### EXCERPT TO READ
· · ·

Adding __repr__ method based on SparseDataFrames

2025-07-11 00:02:14 +08:00 · 2019-06-24 13:34:06 +00:00 · 2019-06-24 13:34:06 +00:00 · d4250640f1
commit d4250640f1
parent c723633526
7 changed files with 107 additions and 4 deletions
--- a/eland/client.py
+++ b/eland/client.py
@ -21,3 +21,8 @@ class Client():

    def field_caps(self, **kwargs):
        return self.es.field_caps(**kwargs)
+
+    def count(self, **kwargs):
+        count_json = self.es.count(**kwargs)
+        return count_json['count']
+
--- a/eland/frame.py
+++ b/eland/frame.py
@ -30,6 +30,8 @@ from elasticsearch_dsl import Search

 import pandas as pd

+from pandas.core.arrays.sparse import BlockIndex
+
 class DataFrame():
    """
    pandas.DataFrame like API that proxies into Elasticsearch index(es).
@ -251,3 +253,71 @@ class DataFrame():
        df = pd.DataFrame(data=results, index=['count', 'mean', 'std', 'min', '25%', '50%', '75%', 'max'])
            
        return df
+
+    @property
+    def shape(self):
+        """

· · ·

### PROVIDED RECORDS

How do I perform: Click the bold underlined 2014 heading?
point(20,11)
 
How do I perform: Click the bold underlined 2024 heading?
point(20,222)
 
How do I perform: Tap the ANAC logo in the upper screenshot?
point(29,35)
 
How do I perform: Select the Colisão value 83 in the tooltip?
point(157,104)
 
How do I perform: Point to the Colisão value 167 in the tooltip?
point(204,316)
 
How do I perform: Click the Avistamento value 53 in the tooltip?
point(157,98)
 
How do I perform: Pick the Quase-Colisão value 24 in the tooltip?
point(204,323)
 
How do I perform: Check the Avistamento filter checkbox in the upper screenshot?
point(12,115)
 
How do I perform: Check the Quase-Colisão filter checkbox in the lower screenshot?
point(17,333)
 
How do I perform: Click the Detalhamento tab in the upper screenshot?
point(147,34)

· · ·

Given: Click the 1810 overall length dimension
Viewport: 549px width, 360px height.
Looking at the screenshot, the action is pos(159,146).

· · ·

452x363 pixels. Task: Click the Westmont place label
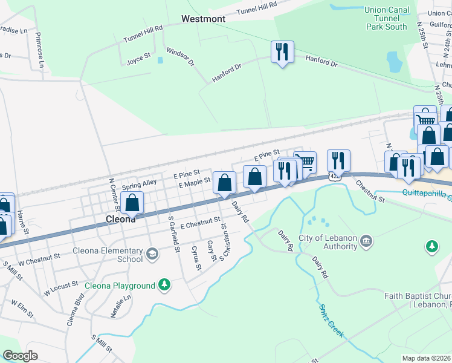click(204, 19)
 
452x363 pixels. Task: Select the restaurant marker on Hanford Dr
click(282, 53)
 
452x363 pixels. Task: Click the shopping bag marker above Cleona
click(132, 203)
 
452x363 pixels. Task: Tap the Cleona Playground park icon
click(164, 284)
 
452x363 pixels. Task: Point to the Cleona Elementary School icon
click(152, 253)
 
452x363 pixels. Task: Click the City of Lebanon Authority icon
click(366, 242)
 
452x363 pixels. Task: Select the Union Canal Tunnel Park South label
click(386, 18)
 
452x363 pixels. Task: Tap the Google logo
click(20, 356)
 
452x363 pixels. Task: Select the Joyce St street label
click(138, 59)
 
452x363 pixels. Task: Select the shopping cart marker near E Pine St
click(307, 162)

· · ·

### THINGS TO DO
• 1. In the commit diff, how many files were changed?
• 2. Print the commit diff from "2025-07-11 00:02:14 +08:00" up to and including "count_json = self.es.count(**kwargs)".
• 3. Write what comes next in the commit diff, picking up after its last line.

### RESULTS IN ORDER
• 1. Seven

• 2.
2025-07-11 00:02:14 +08:00 · 2019-06-24 13:34:06 +00:00 · 2019-06-24 13:34:06 +00:00 · d4250640f1
commit d4250640f1
parent c723633526
7 changed files with 107 additions and 4 deletions
--- a/eland/client.py
+++ b/eland/client.py
@ -21,3 +21,8 @@ class Client():

    def field_caps(self, **kwargs):
        return self.es.field_caps(**kwargs)
+
+    def count(self, **kwargs):
+        count_json = self.es.count(**kwargs)

• 3.
+        Return a tuple representing the dimensionality of the DataFrame.
+
+        Returns
+        -------
+        shape: tuple
+            0 - number of rows
+            1 - number of columns
+        """
+        num_rows = len(self)
+        num_columns = self.columns
+
+        return num_rows, num_columns
+
+    @property
+    def columns(self):
+        return self.mappings.source_fields()
+
+    def __getitem__(self, item):
+        if isinstance(item, str):
+            if item not in self.mappings.is_source_field(item):
+                raise TypeError('Column does not exist: [{0}]'.format(item))
+            return Column(item)
+        elif isinstance(item, BooleanFilter):
+            self._filter = item.build()
+            return self
+        else:
+            raise TypeError('Unsupported expr: [{0}]'.format(item))
+
+    def __len__(self):
+        """
+        Returns length of info axis, but here we use the index.
+        """
+        return self.client.count(index=self.index_pattern)
+
+    # ----------------------------------------------------------------------
+    # Rendering Methods
+
+    def __repr__(self):
+        # The return for this is display.options.max_rows
+        max_rows = 60
+        head_rows = max_rows / 2
+        tail_rows = max_rows - head_rows
+
+        head = self.head(max_rows)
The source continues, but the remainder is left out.